To repeat, all of the mistakes and atrocities of the past 3 months in America are pointless and there are plenty of articles across this internet for that. I can personally attest to that: I’ve been traveling since January, focusing on Blockchain science and how it can support our economy. But with every return trip, I hear another necessary branch of our government is losing funding. Another atrocity played against women & minorities. And another reason for me to look back into the days without social filters. And this knowledge hit me the hardest while reading the latest Trade Paperback of Deadly Class on a flight: We’re living in the 80’s again.
If you aren’t familiar with the series, it’s a graphic novel about a high school of assassins in training that takes place during the rawest time of the 80s. Punk rock is going hard, rap was just starting to make its relevance, new drugs were coating the streets, broken subcultures were finding common ground and taking a stance during the Reagan era. It was filthy, angry, hard to survive and the troubles of these times were hidden under the lack of exposure in media. Where there were Madonna albums and John Hughes movies to represent the shiny, commercial coating of suburban life, there was a layer of rebellion against the commercialism. There was a scene that was pulsating, heaving and thriving as they fought against fake facts and lies like Reaganomics(which we never recovered from) and even his own popularity.
If you were to list the issues that were the most major at the time, it doesn’t look that different:
A hollywood celebrity turned Republican candidate successfully being elected president?: Check
The administration causing paranoia among citizens in regards to our relationships to Russia going south? Check
The dangers of global warming in a battle to be debunked by the current administration? Check
The struggles and oppressions of the gay community in their battles to gain equal rights? Check
Police brutality and civil rights issues escalating to be a major issue that bleeds into our pop culture and music? Check
So, when I say we are returning to this time, I don’t just mean the fashion. I’m talking about the spirit. It was bleak, it was hard, but this molded us into something different. The “Peace/Love Hippie” movement didn’t feel progress. And the next generation grew harsh and angry. Where Rap grew its aggression and punk rock found its ferocity was from being called “lower class waste of space” and it was also where we found our solitude and our place to belong. A mosh pit and a get down were only blocks apart. Society would label them as hives of scum and villainy, but they were the one place were a youth could find unrestricted relief and peace of mind from authority. A forum to speak what you want and a scene made for you.
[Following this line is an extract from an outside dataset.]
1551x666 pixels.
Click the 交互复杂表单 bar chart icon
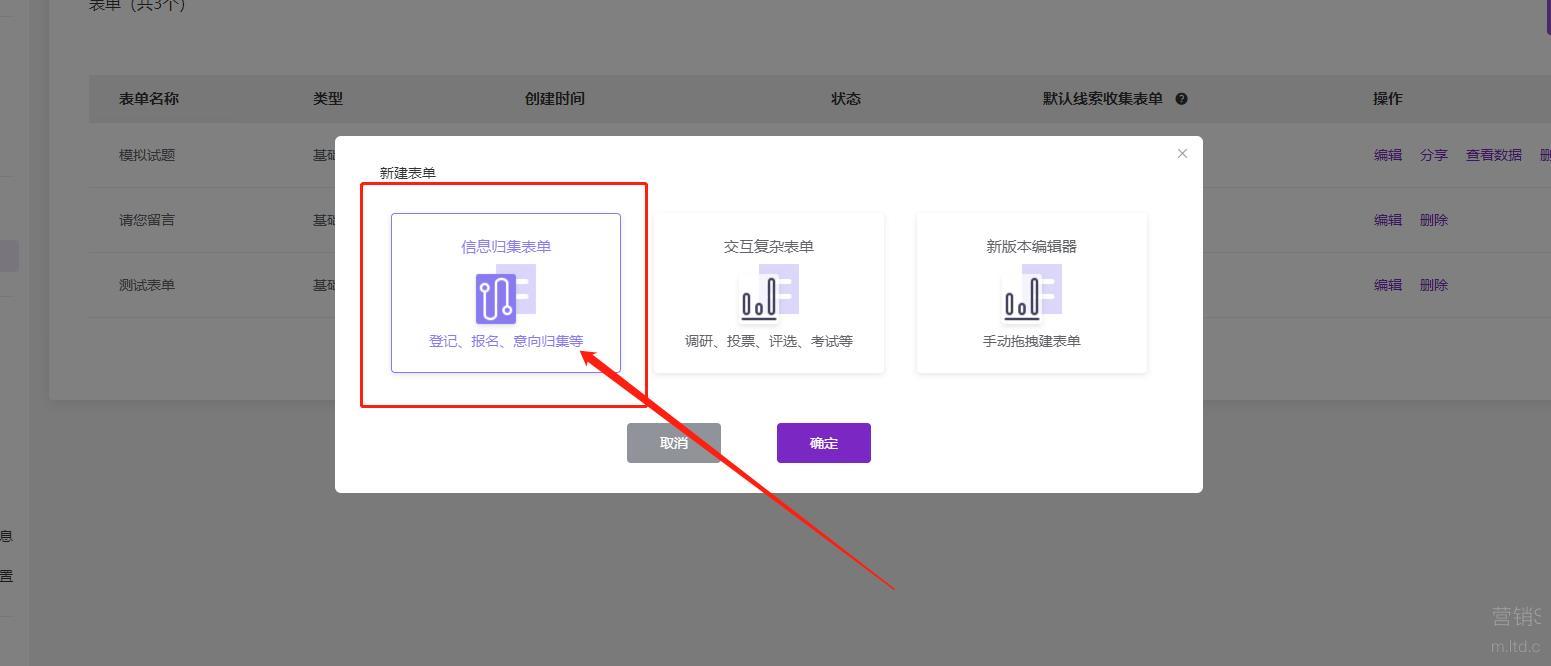coord(767,294)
Present day, we are lucky to have the internet, but we also must respect that it can’t be taken for granted. Liking a Twitter rant by Chris Evans isn’t the same as going to a Town Hall meeting to discuss changes within your community. The Hipster was a subculture that expanded from the ability to explore during a time of peace and economic growth. While I’ve admittedly fallen into this category in the past, it’s been common knowledge for the past couple years that it’s time to move on to something that isn’t as characteristically passive.
And while I’ve always been a voice on FanBros.com to comfort others during hard times, it’s absolutely time for more than just that. This site, it’s hosts, editors and writers have never been docile. That’s not how you get anything done and we will present that towards not only those who oppose us and our audience, but to our overall fanbase. The world is much bigger than it was in the 80s and that is terrifying to people who lack the knowledge, patience or empathy to understand. And we’re always here to inspire those to find ways to fight(one of my favorite examples is of our own Tatiana posting info in regards to keeping track of new Bills being presented in Congress and making sure we act on them). But, we now live in an era where you have so many more ways to create your own voice and you can build your own strategy/punk scene/rap scene/voice against oppression. Let’s not repeat every step of that generation.